Morueta-Holme, N.,Enquist, B. J.,McGill, B. J.,Boyle, B.,Jorgensen, P. M.,Ott, J. E.,Peet, R. K.,Simova, I.,Sloat, L. L.,Thiers, B.,Violle, C.,Wiser, S. K.,Dolins, S.,Donoghue, J. C.,Kraft, N. J. B.,Regetz, J.,Schildhauer, M.,Spencer, N.,Svenning, J. C.

Despite being a fundamental aspect of biodiversity, little is known about what controls species range sizes. This is especially the case for hyperdiverse organisms such as plants. We use the largest botanical data set assembled to date to quantify geographical variation in range size for similar to 85000 plant species across the New World. We assess prominent hypothesised range-size controls, finding that plant range sizes are codetermined by habitat area and long- and short-term climate stability. Strong short- and long-term climate instability in large parts of North America, including past glaciations, are associated with broad-ranged species.

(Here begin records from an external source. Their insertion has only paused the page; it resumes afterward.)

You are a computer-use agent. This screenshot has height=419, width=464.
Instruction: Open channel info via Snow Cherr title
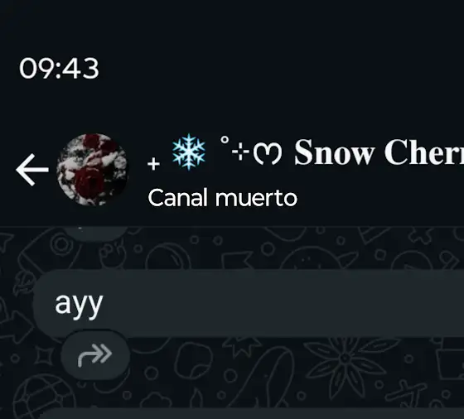(379, 152)
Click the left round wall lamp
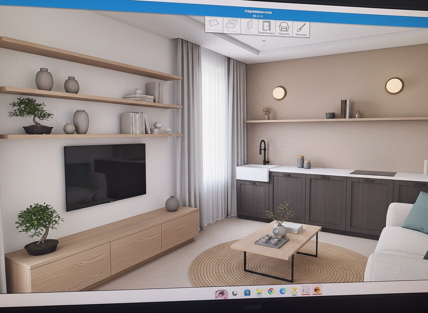This screenshot has width=428, height=313. point(279,93)
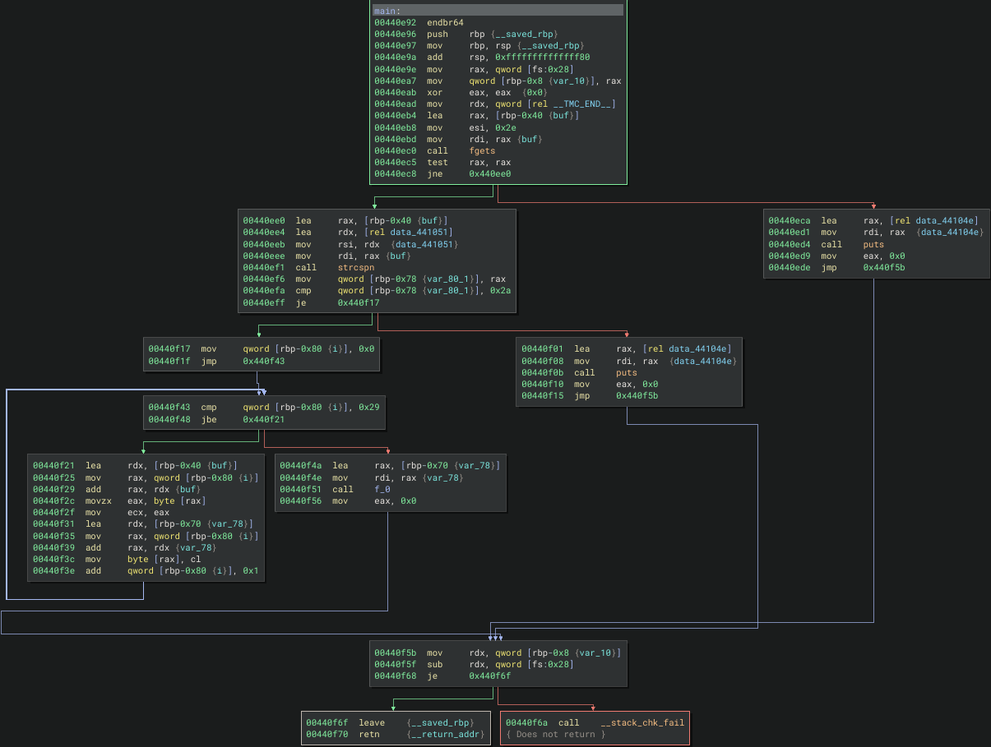Follow je target 0x440f6f

[489, 676]
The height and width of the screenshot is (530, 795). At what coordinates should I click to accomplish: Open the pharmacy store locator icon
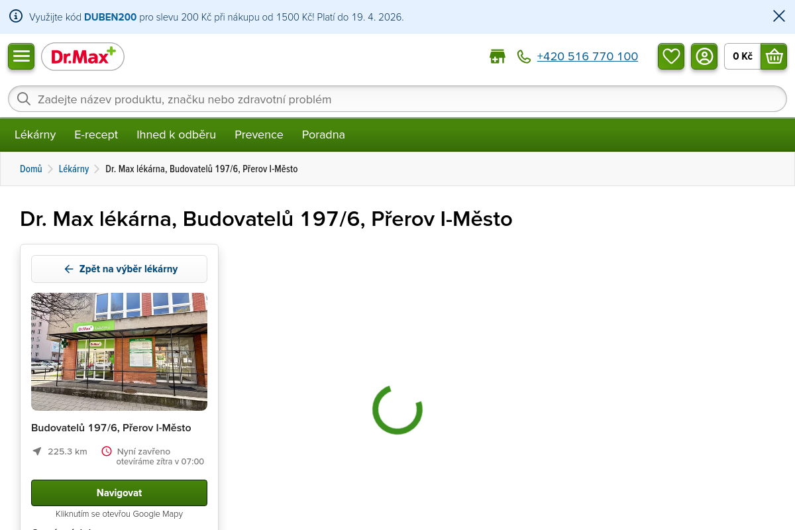pos(497,57)

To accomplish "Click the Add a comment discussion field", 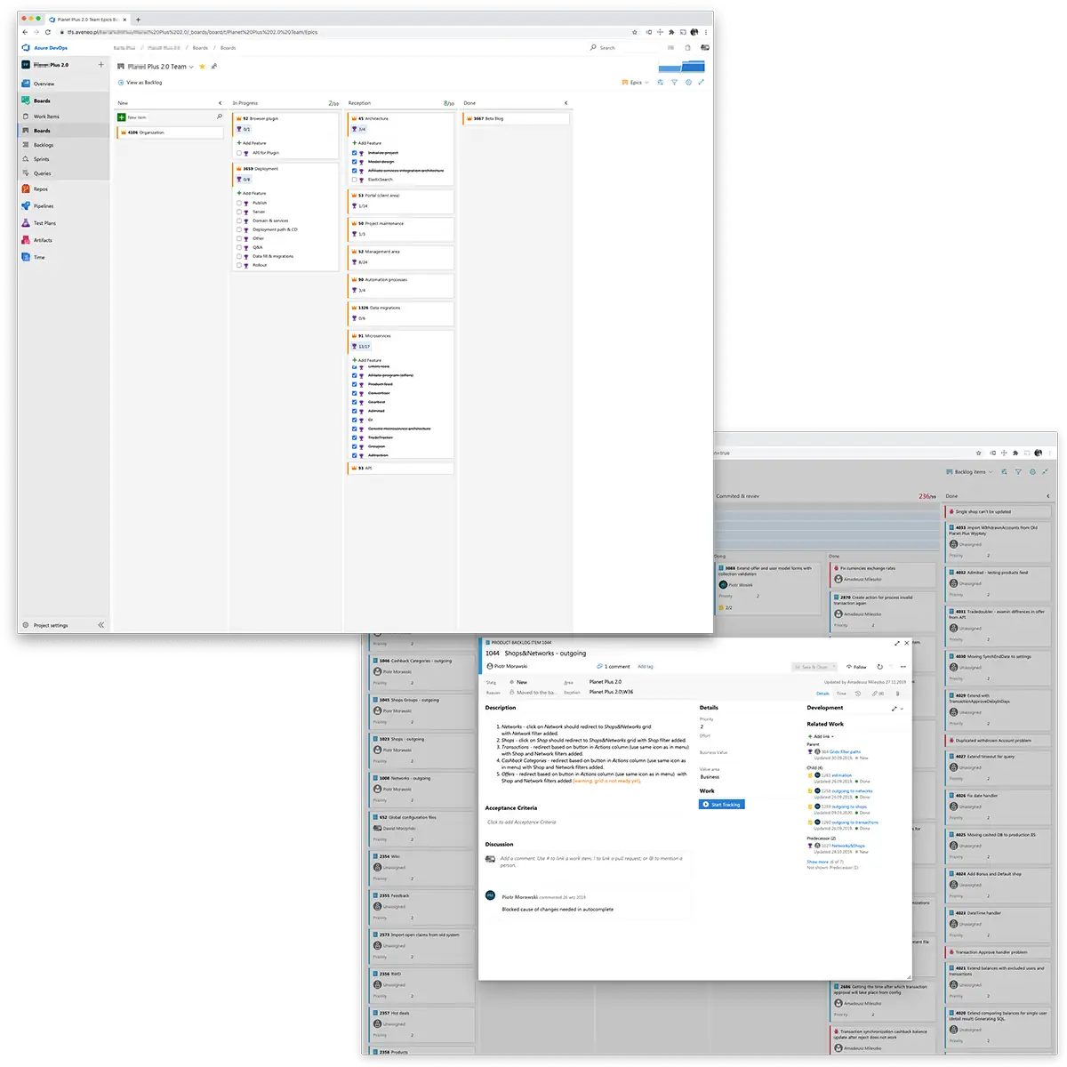I will click(x=591, y=862).
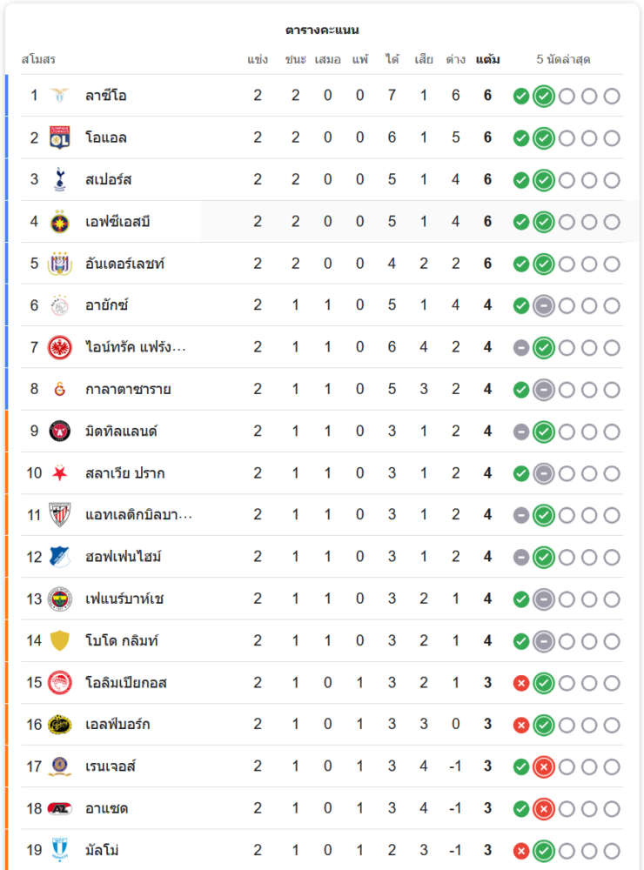
Task: Click the ชนะ wins column header
Action: click(295, 60)
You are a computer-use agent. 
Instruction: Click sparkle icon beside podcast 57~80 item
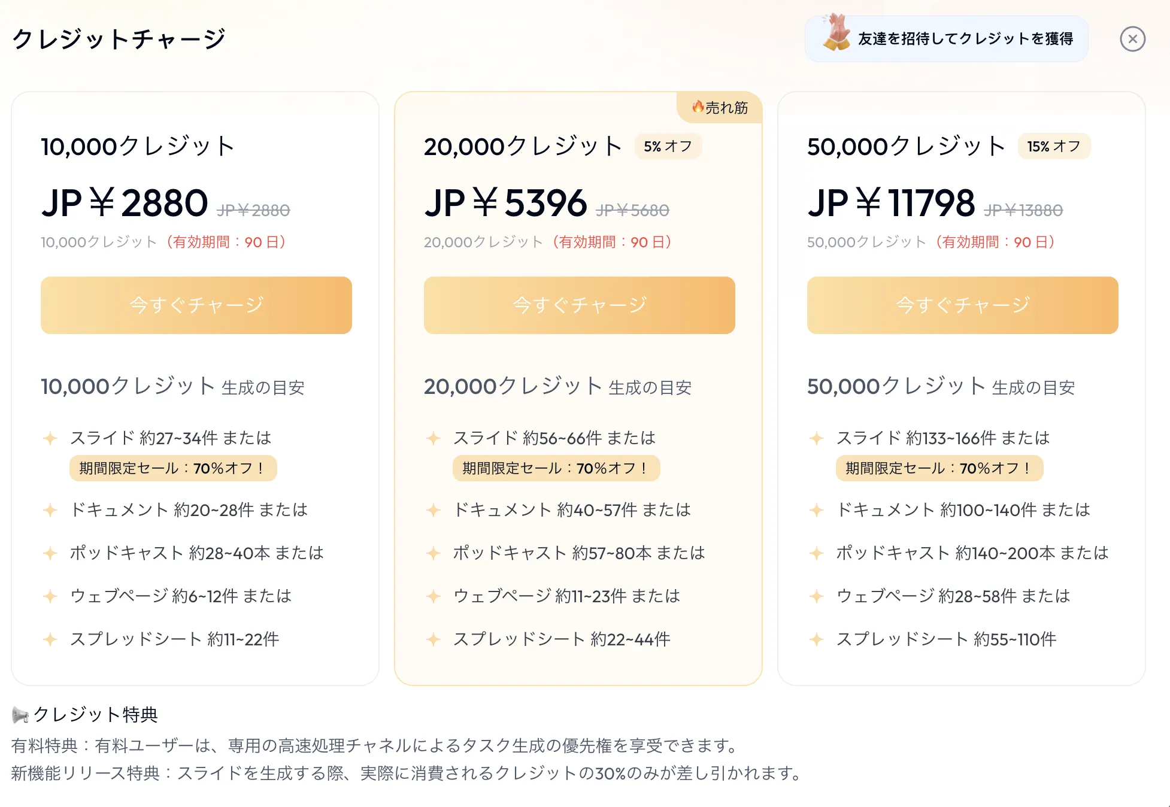(x=434, y=553)
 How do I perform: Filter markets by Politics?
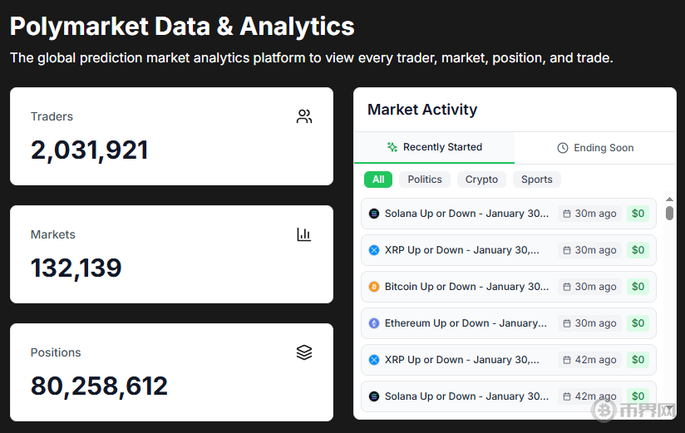coord(425,180)
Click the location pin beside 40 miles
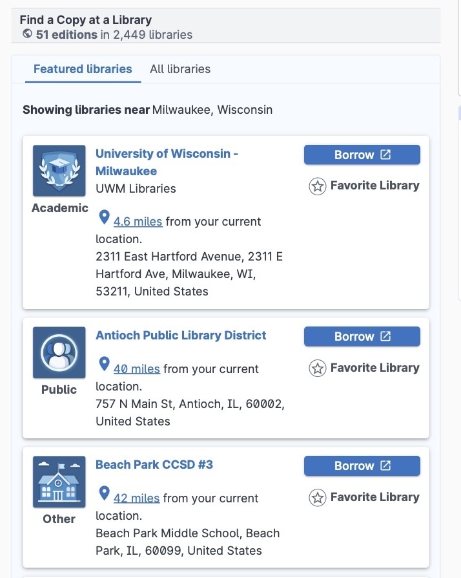The width and height of the screenshot is (461, 578). 104,365
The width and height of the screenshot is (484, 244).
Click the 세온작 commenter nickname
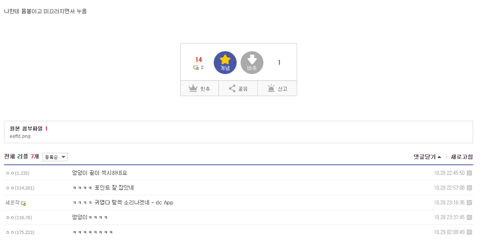pos(12,202)
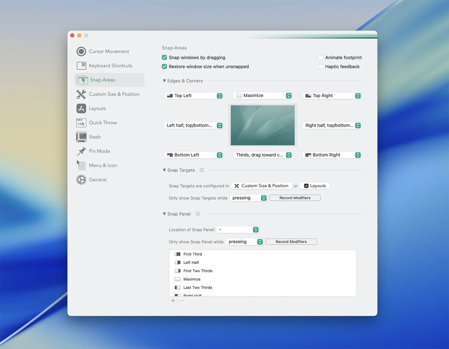Add a snap panel item with plus

click(173, 301)
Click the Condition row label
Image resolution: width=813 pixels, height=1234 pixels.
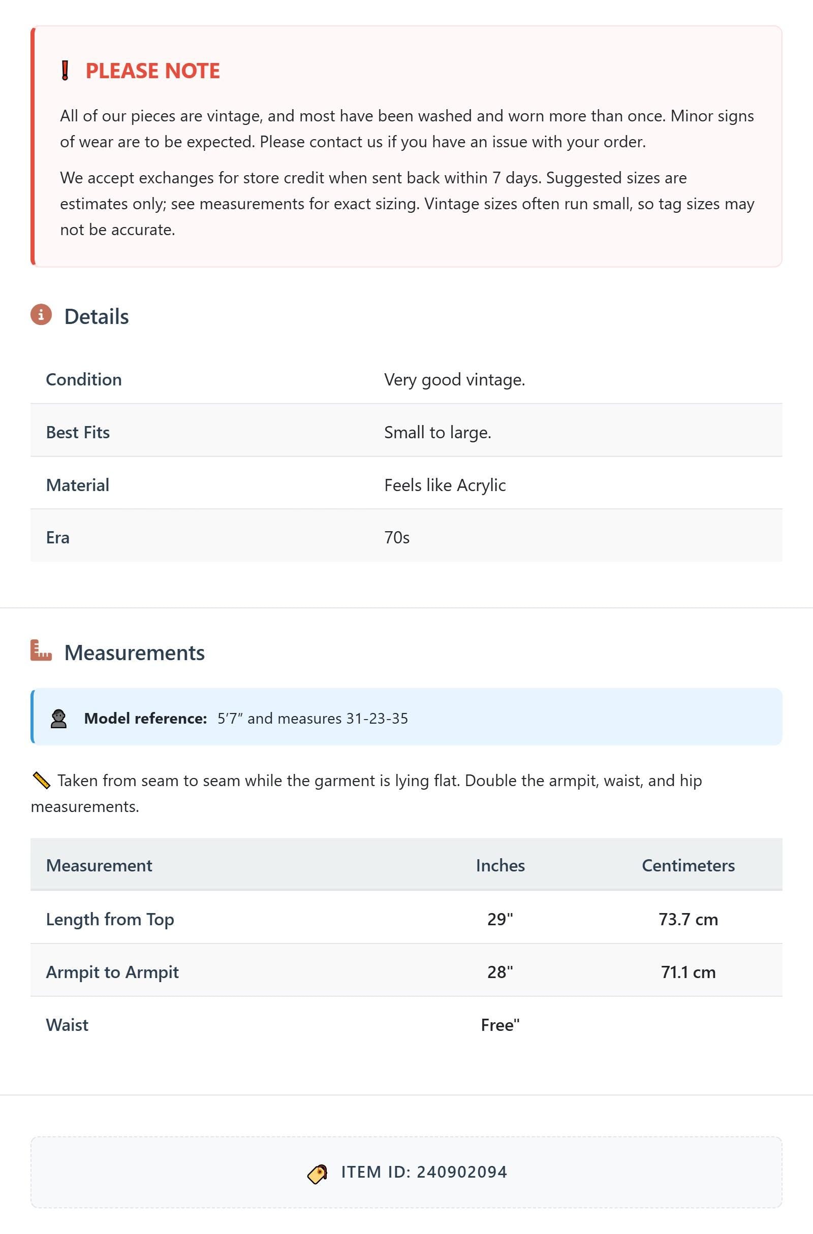coord(84,380)
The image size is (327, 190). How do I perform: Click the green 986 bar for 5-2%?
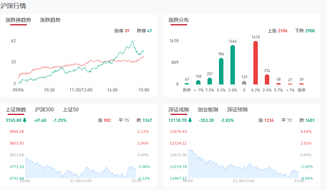pyautogui.click(x=221, y=71)
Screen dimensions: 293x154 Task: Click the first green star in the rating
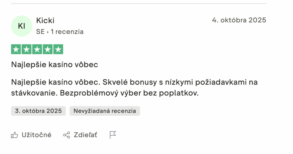(16, 49)
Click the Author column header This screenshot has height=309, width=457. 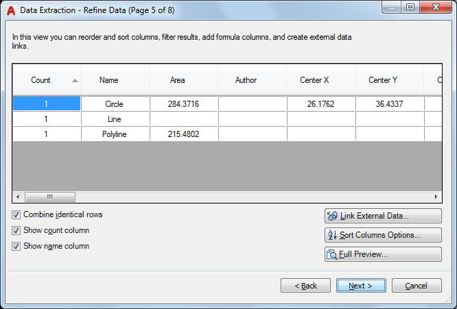point(246,80)
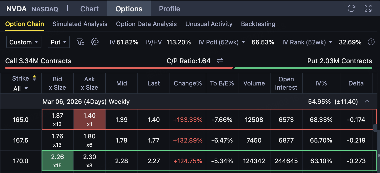Click the refresh icon

351,8
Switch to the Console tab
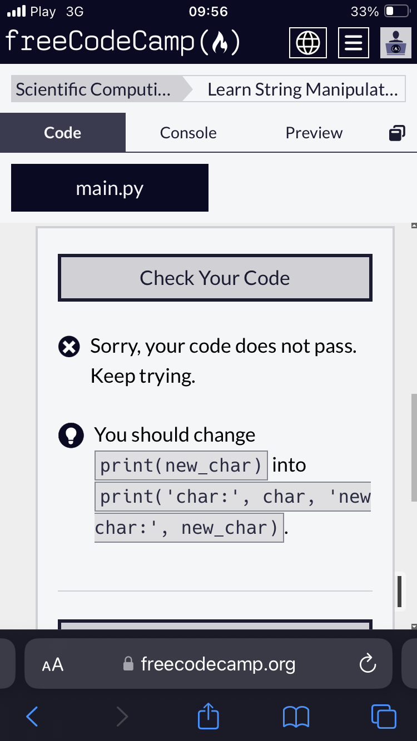This screenshot has height=741, width=417. pos(188,133)
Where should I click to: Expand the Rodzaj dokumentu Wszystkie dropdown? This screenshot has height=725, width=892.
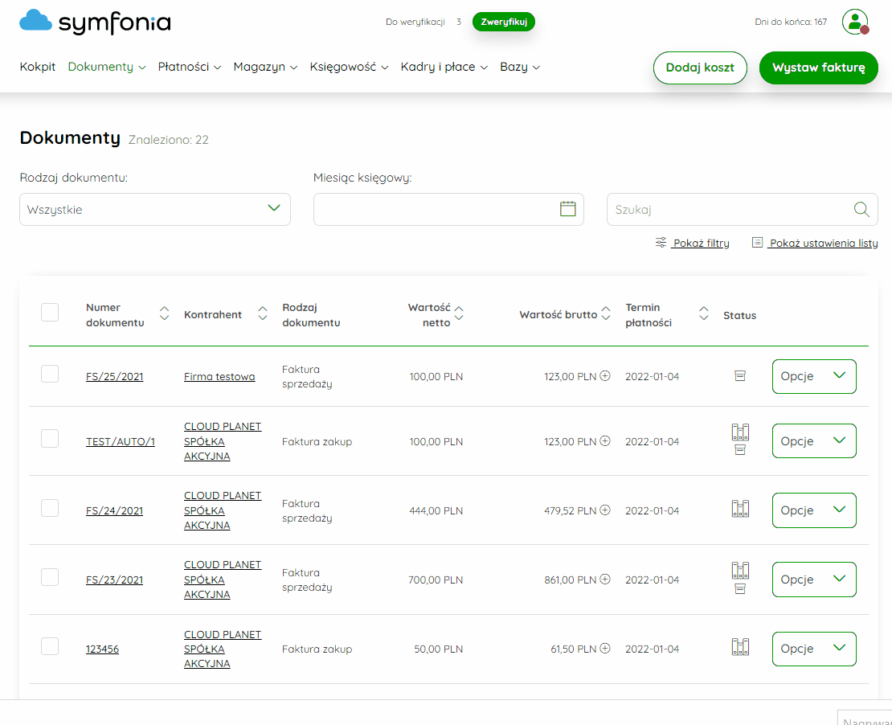(x=155, y=210)
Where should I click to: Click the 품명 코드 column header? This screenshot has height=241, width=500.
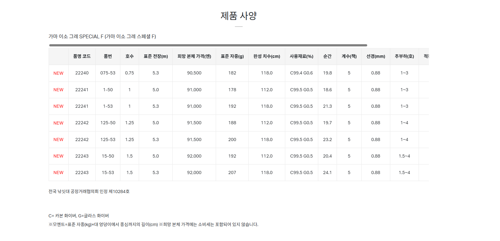(x=82, y=56)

In contrast, small habitat areas and a stable climate characterise areas with high concentrations of small-ranged species in the Andes, Central America and the Brazilian Atlantic Rainforest region. The joint roles of area and climate stability strengthen concerns over the potential effects of future climate change and habitat loss on biodiversity.